## What you have to do
Repeat the records below word for word, but start at the line that contains "You are a GUI", stop after the last line, and include nothing else.

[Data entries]
►
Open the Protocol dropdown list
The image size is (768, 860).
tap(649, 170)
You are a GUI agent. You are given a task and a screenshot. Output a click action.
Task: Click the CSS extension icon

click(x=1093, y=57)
◄
## Your response
You are a GUI agent. You are given a task and a screenshot. Output a click action.
Task: Click the CSS extension icon

click(x=1093, y=57)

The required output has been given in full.